La Corte costituzionale depenna così dalla legge 92 del 2012 sulla riforma del mercato del lavoro due norme: quella che prevede che per una serie di gravi reati, a partire da quelli di associazione terroristica e mafiosa, il giudice nel pronunciare la condanna applichi anche la sanzione accessoria della revoca di prestazioni assistenziali, cioè l’indennità di disoccupazione, l’assegno sociale, la pensione sociale e la pensione per gli invalidi civili.

E quella che stabilisce che la revoca , con effetto non retroattivo, sia disposta dall’ente erogatore nei confronti dei soggetti già condannati con sentenza divenuta definitiva all’entrata in vigore della legge.

A dubitare della legittimità di queste norme erano stati i tribunali di Fero e di Roma.

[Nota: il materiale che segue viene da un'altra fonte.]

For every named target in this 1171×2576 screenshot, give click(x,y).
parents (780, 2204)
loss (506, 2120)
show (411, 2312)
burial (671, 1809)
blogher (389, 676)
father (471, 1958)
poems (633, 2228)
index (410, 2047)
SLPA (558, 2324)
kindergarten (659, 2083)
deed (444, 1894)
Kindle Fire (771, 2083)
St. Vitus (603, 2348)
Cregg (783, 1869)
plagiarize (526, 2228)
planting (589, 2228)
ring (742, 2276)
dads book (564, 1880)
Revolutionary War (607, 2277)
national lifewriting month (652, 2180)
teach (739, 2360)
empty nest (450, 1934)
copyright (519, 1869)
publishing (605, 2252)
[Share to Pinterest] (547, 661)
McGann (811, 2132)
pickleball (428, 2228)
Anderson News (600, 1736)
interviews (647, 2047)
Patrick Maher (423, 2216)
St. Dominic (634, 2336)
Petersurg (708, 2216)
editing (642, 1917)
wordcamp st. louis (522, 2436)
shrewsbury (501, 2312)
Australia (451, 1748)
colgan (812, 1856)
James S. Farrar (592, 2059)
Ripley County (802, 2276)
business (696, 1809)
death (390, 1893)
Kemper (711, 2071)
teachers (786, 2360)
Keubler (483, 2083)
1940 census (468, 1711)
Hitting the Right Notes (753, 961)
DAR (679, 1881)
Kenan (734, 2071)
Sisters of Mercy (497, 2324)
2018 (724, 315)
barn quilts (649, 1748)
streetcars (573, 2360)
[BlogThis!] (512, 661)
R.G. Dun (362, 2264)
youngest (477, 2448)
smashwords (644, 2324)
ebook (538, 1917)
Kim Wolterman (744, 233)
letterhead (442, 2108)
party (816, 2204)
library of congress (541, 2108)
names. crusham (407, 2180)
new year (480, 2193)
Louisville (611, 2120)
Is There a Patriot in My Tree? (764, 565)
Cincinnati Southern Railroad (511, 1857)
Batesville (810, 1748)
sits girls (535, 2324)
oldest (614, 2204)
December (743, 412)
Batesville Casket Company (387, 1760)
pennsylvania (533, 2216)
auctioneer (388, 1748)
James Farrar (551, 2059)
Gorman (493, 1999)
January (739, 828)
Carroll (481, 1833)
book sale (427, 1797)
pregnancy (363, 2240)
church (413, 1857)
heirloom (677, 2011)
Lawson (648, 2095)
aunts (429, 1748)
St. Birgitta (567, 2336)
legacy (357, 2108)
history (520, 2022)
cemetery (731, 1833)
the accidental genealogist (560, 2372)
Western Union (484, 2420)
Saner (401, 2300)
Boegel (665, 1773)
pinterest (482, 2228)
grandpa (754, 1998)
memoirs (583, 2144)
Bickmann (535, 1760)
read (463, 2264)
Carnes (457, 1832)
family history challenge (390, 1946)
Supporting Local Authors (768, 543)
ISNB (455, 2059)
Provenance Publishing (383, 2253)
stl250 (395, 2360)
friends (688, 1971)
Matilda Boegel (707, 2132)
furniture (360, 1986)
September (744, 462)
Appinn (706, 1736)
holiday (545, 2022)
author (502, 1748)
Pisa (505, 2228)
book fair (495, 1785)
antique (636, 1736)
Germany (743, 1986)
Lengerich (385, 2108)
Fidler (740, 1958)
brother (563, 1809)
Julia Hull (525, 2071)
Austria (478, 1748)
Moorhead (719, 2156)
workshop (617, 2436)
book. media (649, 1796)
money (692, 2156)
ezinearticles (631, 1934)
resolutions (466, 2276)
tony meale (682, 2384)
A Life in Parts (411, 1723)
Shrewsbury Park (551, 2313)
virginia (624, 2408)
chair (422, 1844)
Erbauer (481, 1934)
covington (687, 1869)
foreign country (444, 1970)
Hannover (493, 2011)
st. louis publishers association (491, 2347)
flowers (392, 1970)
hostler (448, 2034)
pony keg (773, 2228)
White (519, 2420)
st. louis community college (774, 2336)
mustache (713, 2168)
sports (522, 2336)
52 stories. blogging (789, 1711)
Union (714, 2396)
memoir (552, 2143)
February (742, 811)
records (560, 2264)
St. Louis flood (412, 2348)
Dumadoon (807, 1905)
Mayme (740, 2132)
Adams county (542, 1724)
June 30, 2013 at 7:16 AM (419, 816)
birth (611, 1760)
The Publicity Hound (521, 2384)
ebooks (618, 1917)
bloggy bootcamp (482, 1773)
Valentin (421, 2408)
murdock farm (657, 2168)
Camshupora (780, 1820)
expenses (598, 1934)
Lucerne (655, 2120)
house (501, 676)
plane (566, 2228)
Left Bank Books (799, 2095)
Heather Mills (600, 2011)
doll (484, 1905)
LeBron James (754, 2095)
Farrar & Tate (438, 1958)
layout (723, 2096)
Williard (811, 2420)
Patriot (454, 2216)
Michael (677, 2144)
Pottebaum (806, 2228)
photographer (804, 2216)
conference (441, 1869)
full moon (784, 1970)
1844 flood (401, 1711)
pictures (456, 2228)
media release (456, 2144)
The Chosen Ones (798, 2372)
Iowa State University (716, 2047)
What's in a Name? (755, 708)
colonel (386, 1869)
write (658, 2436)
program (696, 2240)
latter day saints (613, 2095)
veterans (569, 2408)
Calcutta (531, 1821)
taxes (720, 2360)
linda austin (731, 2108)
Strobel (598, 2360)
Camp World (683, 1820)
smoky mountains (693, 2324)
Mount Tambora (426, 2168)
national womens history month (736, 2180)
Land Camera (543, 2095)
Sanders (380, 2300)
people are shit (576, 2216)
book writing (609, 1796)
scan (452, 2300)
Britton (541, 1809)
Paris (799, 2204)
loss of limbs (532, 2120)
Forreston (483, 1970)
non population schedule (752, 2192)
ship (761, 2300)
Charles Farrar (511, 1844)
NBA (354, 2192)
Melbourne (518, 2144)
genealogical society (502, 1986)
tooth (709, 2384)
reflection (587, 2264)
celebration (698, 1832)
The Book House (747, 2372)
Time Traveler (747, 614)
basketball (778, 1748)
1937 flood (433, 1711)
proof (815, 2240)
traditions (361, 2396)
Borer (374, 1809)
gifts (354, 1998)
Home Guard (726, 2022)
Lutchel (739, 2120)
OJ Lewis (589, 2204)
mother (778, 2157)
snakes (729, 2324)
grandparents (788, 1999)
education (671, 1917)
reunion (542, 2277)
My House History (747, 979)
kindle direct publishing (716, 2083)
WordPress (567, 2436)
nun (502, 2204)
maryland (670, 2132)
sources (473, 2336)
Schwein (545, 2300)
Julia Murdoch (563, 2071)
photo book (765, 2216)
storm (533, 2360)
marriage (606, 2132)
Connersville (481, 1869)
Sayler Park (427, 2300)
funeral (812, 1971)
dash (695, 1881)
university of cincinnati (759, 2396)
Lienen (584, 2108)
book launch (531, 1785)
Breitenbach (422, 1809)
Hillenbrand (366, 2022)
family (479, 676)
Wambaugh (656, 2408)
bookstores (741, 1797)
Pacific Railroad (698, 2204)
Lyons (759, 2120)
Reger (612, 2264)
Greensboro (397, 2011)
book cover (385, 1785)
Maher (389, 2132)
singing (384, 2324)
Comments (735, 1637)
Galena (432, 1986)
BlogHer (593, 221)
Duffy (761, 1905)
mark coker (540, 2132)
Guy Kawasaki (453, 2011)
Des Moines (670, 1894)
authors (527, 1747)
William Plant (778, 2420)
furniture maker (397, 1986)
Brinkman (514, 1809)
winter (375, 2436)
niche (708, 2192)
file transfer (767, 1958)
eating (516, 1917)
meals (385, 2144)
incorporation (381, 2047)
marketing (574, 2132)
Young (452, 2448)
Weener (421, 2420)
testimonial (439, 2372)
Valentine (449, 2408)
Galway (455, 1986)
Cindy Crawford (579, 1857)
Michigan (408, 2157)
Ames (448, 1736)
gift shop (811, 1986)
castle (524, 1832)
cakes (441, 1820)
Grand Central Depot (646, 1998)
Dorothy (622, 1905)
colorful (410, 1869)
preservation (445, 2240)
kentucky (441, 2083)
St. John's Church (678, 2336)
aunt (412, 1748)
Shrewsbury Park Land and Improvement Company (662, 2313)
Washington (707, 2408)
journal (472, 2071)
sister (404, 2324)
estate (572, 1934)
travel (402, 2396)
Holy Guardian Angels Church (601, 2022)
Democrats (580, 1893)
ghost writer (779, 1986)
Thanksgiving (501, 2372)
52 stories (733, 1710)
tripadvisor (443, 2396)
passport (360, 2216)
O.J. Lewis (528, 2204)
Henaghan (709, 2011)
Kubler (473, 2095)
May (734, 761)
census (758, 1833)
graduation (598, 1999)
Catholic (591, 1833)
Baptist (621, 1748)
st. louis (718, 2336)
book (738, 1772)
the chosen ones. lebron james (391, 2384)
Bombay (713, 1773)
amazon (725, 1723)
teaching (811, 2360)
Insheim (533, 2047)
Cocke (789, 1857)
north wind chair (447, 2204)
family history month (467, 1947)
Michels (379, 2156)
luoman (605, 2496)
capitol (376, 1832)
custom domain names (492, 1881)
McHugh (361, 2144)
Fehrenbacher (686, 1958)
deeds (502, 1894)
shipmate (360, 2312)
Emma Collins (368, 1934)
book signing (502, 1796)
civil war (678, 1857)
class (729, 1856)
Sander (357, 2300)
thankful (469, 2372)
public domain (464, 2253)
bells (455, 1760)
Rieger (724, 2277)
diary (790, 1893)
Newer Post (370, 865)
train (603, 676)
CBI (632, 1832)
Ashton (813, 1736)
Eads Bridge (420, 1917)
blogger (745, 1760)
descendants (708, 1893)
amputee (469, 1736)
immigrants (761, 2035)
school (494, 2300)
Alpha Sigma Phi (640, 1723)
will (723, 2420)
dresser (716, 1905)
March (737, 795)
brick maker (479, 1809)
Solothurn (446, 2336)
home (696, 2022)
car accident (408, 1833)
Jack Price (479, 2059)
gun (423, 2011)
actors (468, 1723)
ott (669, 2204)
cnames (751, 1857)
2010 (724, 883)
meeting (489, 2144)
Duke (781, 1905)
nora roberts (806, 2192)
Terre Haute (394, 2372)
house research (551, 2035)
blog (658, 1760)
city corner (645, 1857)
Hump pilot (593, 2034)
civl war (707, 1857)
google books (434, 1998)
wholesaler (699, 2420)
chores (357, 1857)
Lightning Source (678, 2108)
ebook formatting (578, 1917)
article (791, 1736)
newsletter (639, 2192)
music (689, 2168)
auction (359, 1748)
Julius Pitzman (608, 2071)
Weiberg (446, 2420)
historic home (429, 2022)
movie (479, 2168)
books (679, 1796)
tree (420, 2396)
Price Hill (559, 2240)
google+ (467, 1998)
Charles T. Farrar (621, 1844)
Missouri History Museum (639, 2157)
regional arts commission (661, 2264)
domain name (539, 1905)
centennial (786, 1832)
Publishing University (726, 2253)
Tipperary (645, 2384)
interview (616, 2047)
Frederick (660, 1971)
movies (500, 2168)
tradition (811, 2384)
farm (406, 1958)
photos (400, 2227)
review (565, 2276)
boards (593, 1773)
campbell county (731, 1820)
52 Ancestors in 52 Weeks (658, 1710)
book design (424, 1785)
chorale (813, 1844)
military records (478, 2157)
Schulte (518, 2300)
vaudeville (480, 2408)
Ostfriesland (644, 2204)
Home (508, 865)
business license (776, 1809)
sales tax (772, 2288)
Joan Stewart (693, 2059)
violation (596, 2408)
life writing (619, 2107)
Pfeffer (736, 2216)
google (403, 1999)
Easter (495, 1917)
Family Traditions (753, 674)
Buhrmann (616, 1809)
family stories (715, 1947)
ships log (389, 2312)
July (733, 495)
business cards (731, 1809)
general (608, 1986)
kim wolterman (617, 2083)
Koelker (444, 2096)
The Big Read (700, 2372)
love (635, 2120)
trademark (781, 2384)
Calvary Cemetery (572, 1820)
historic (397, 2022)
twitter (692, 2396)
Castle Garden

E la Consulta – con la sentenza n 137, di cui è relatore il vicepresidente Giuliano Amato-ha stabilito che le disposizioni portate alla sua attenzione sono in contrasto con due articoli della Costituzione: il 3, che sancisce il principio di uguaglianza e di ragionevolezza e il 38 che prevede che ogni cittadino inabile al lavoro e sprovvisto dei mezzi necessari per vivere ha diritto al mantenimento e all’assistenza sociale e che dunque pone a carico dello Stato e della collettività un dovere di solidarietà , che si concretizza in specifiche misure di assistenza economica,.

Secondo i giudici costituzionali lo Stato può modulare la disciplina delle misure assistenziali, ma “non può pregiudicare quelle prestazioni che si configurano come misure di sostegno indispensabili per una vita dignitosa”. E se è vero che i condannati per mafia e terrorismo “hanno gravemente violato il patto di solidarietà sociale che è alla base della convivenza civile”, è questa stessa convivenza civile a richiedere che a loro “siano comunque assicurati i mezzi necessari per vivere”.